> [Directions for this task]:
Please retype all of the material below, line for line, with no changes.

========

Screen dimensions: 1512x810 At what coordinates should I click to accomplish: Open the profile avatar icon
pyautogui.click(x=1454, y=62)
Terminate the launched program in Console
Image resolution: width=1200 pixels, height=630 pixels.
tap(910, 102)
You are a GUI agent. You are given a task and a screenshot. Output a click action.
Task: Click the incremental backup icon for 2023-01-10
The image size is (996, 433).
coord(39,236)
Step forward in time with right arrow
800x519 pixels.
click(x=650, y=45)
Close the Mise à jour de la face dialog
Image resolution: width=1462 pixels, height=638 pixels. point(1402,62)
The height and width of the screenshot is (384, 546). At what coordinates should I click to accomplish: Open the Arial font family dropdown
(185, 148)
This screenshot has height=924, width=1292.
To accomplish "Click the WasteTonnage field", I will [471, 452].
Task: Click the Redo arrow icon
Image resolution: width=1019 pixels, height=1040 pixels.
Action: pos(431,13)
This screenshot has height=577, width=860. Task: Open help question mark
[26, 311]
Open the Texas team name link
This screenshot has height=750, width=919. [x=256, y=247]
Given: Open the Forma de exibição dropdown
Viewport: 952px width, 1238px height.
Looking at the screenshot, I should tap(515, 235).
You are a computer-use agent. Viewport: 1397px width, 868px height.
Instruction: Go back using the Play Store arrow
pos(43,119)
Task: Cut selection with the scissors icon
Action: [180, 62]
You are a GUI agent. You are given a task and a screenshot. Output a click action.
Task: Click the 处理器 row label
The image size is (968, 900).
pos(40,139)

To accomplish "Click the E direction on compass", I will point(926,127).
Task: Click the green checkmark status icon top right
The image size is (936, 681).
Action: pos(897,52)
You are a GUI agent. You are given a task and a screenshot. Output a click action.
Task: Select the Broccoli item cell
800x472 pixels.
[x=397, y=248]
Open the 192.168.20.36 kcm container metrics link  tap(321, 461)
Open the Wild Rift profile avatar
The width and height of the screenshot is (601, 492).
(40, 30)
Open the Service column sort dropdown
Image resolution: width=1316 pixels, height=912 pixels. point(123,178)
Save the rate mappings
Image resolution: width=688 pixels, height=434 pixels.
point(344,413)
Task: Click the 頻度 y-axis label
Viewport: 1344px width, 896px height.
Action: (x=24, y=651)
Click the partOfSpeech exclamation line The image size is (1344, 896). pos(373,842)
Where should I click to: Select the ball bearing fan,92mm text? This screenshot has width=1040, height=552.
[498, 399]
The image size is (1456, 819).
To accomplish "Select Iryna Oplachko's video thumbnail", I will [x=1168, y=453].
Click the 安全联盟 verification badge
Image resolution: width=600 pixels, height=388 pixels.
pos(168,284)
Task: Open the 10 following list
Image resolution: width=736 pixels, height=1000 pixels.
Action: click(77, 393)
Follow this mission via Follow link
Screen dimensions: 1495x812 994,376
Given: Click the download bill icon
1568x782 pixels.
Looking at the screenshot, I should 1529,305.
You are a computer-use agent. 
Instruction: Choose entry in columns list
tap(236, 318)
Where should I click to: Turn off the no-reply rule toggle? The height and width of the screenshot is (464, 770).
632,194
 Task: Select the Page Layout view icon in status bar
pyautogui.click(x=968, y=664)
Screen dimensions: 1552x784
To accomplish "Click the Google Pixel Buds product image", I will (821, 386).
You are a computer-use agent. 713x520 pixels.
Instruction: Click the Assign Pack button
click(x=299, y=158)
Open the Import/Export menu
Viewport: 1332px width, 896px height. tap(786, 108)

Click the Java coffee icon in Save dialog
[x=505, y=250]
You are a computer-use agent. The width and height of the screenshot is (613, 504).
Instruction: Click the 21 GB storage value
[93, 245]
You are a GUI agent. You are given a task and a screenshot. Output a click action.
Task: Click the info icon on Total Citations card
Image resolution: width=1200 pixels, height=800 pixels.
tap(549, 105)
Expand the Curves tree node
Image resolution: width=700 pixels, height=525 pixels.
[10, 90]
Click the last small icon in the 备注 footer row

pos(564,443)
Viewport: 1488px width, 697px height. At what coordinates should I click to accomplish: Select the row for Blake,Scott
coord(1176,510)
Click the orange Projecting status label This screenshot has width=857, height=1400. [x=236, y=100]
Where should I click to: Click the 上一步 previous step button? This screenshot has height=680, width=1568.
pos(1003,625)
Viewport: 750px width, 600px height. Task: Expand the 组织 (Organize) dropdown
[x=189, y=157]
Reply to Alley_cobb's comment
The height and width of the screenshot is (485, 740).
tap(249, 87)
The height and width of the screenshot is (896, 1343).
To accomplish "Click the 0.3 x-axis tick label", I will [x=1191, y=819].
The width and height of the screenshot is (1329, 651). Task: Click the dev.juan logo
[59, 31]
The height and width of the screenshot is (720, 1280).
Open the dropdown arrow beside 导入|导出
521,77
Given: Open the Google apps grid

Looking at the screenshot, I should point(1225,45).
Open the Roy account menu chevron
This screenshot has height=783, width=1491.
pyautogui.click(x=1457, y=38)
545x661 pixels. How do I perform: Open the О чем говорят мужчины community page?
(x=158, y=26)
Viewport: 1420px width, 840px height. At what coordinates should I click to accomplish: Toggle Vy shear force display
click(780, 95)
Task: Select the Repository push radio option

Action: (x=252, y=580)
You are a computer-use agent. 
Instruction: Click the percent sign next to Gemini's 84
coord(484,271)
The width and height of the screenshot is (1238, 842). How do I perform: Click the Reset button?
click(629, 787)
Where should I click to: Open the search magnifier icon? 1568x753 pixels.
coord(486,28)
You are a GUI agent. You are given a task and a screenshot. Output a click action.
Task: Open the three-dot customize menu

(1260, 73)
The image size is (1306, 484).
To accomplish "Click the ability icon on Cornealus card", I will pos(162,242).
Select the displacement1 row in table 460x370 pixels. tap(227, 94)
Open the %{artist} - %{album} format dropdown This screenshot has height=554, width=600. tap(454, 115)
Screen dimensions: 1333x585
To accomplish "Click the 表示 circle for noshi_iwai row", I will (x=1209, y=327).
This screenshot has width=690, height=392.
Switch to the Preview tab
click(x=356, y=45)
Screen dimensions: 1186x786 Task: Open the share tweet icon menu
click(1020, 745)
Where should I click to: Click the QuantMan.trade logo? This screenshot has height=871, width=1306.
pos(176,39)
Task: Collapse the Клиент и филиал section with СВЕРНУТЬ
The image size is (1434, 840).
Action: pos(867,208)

========

> [Finished exercise]:
Screen dimensions: 1512x810 At what coordinates should I click to accomplish: Open the profile avatar icon
pyautogui.click(x=1454, y=62)
Terminate the launched program in Console
Image resolution: width=1200 pixels, height=630 pixels.
tap(910, 102)
You are a GUI agent. You are given a task and a screenshot. Output a click action.
Task: Click the incremental backup icon for 2023-01-10
The image size is (996, 433).
coord(39,236)
Step forward in time with right arrow
800x519 pixels.
click(x=650, y=45)
Close the Mise à jour de la face dialog
Image resolution: width=1462 pixels, height=638 pixels. point(1402,62)
The height and width of the screenshot is (384, 546). At what coordinates should I click to accomplish: Open the Arial font family dropdown
(185, 148)
This screenshot has height=924, width=1292.
To accomplish "Click the WasteTonnage field", I will [471, 452].
Task: Click the Redo arrow icon
Image resolution: width=1019 pixels, height=1040 pixels.
Action: pos(431,13)
This screenshot has height=577, width=860. Task: Open help question mark
[26, 311]
Open the Texas team name link
This screenshot has height=750, width=919. [x=256, y=247]
Given: Open the Forma de exibição dropdown
Viewport: 952px width, 1238px height.
Looking at the screenshot, I should tap(515, 235).
You are a computer-use agent. Viewport: 1397px width, 868px height.
Instruction: Go back using the Play Store arrow
pos(43,119)
Task: Cut selection with the scissors icon
Action: [180, 62]
You are a GUI agent. You are given a task and a screenshot. Output a click action.
Task: Click the 处理器 row label
The image size is (968, 900).
pos(40,139)

To accomplish "Click the E direction on compass", I will point(926,127).
Task: Click the green checkmark status icon top right
The image size is (936, 681).
Action: pos(897,52)
You are a GUI agent. You are given a task and a screenshot. Output a click action.
Task: Select the Broccoli item cell
800x472 pixels.
[x=397, y=248]
Open the 192.168.20.36 kcm container metrics link  tap(321, 461)
Open the Wild Rift profile avatar
The width and height of the screenshot is (601, 492).
(40, 30)
Open the Service column sort dropdown
Image resolution: width=1316 pixels, height=912 pixels. point(123,178)
Save the rate mappings
Image resolution: width=688 pixels, height=434 pixels.
point(344,413)
Task: Click the 頻度 y-axis label
Viewport: 1344px width, 896px height.
Action: (x=24, y=651)
Click the partOfSpeech exclamation line The image size is (1344, 896). pos(373,842)
Where should I click to: Select the ball bearing fan,92mm text? This screenshot has width=1040, height=552.
[498, 399]
The image size is (1456, 819).
To accomplish "Select Iryna Oplachko's video thumbnail", I will [x=1168, y=453].
Click the 安全联盟 verification badge
Image resolution: width=600 pixels, height=388 pixels.
pos(168,284)
Task: Open the 10 following list
Image resolution: width=736 pixels, height=1000 pixels.
Action: click(77, 393)
Follow this mission via Follow link
Screen dimensions: 1495x812 994,376
Given: Click the download bill icon
1568x782 pixels.
Looking at the screenshot, I should 1529,305.
You are a computer-use agent. 
Instruction: Choose entry in columns list
tap(236, 318)
Where should I click to: Turn off the no-reply rule toggle? The height and width of the screenshot is (464, 770).
632,194
 Task: Select the Page Layout view icon in status bar
pyautogui.click(x=968, y=664)
Screen dimensions: 1552x784
To accomplish "Click the Google Pixel Buds product image", I will (821, 386).
You are a computer-use agent. 713x520 pixels.
Instruction: Click the Assign Pack button
click(x=299, y=158)
Open the Import/Export menu
Viewport: 1332px width, 896px height. tap(786, 108)

Click the Java coffee icon in Save dialog
[x=505, y=250]
You are a computer-use agent. The width and height of the screenshot is (613, 504).
Instruction: Click the 21 GB storage value
[93, 245]
You are a GUI agent. You are given a task and a screenshot. Output a click action.
Task: Click the info icon on Total Citations card
Image resolution: width=1200 pixels, height=800 pixels.
tap(549, 105)
Expand the Curves tree node
Image resolution: width=700 pixels, height=525 pixels.
[10, 90]
Click the last small icon in the 备注 footer row

pos(564,443)
Viewport: 1488px width, 697px height. At what coordinates should I click to accomplish: Select the row for Blake,Scott
coord(1176,510)
Click the orange Projecting status label This screenshot has width=857, height=1400. [x=236, y=100]
Where should I click to: Click the 上一步 previous step button? This screenshot has height=680, width=1568.
pos(1003,625)
Viewport: 750px width, 600px height. Task: Expand the 组织 (Organize) dropdown
[x=189, y=157]
Reply to Alley_cobb's comment
The height and width of the screenshot is (485, 740).
tap(249, 87)
The height and width of the screenshot is (896, 1343).
To accomplish "Click the 0.3 x-axis tick label", I will [x=1191, y=819].
The width and height of the screenshot is (1329, 651). Task: Click the dev.juan logo
[59, 31]
The height and width of the screenshot is (720, 1280).
Open the dropdown arrow beside 导入|导出
521,77
Given: Open the Google apps grid

Looking at the screenshot, I should point(1225,45).
Open the Roy account menu chevron
This screenshot has height=783, width=1491.
pyautogui.click(x=1457, y=38)
545x661 pixels. How do I perform: Open the О чем говорят мужчины community page?
(x=158, y=26)
Viewport: 1420px width, 840px height. At what coordinates should I click to accomplish: Toggle Vy shear force display
click(780, 95)
Task: Select the Repository push radio option

Action: (x=252, y=580)
You are a computer-use agent. 
Instruction: Click the percent sign next to Gemini's 84
coord(484,271)
The width and height of the screenshot is (1238, 842). How do I perform: Click the Reset button?
click(629, 787)
Where should I click to: Open the search magnifier icon? 1568x753 pixels.
coord(486,28)
You are a GUI agent. You are given a task and a screenshot. Output a click action.
Task: Open the three-dot customize menu

(1260, 73)
The image size is (1306, 484).
To accomplish "Click the ability icon on Cornealus card", I will pos(162,242).
Select the displacement1 row in table 460x370 pixels. tap(227, 94)
Open the %{artist} - %{album} format dropdown This screenshot has height=554, width=600. tap(454, 115)
Screen dimensions: 1333x585
To accomplish "Click the 表示 circle for noshi_iwai row", I will (x=1209, y=327).
This screenshot has width=690, height=392.
Switch to the Preview tab
click(x=356, y=45)
Screen dimensions: 1186x786 Task: Open the share tweet icon menu
click(1020, 745)
Where should I click to: Click the QuantMan.trade logo? This screenshot has height=871, width=1306.
pos(176,39)
Task: Collapse the Клиент и филиал section with СВЕРНУТЬ
The image size is (1434, 840).
Action: pos(867,208)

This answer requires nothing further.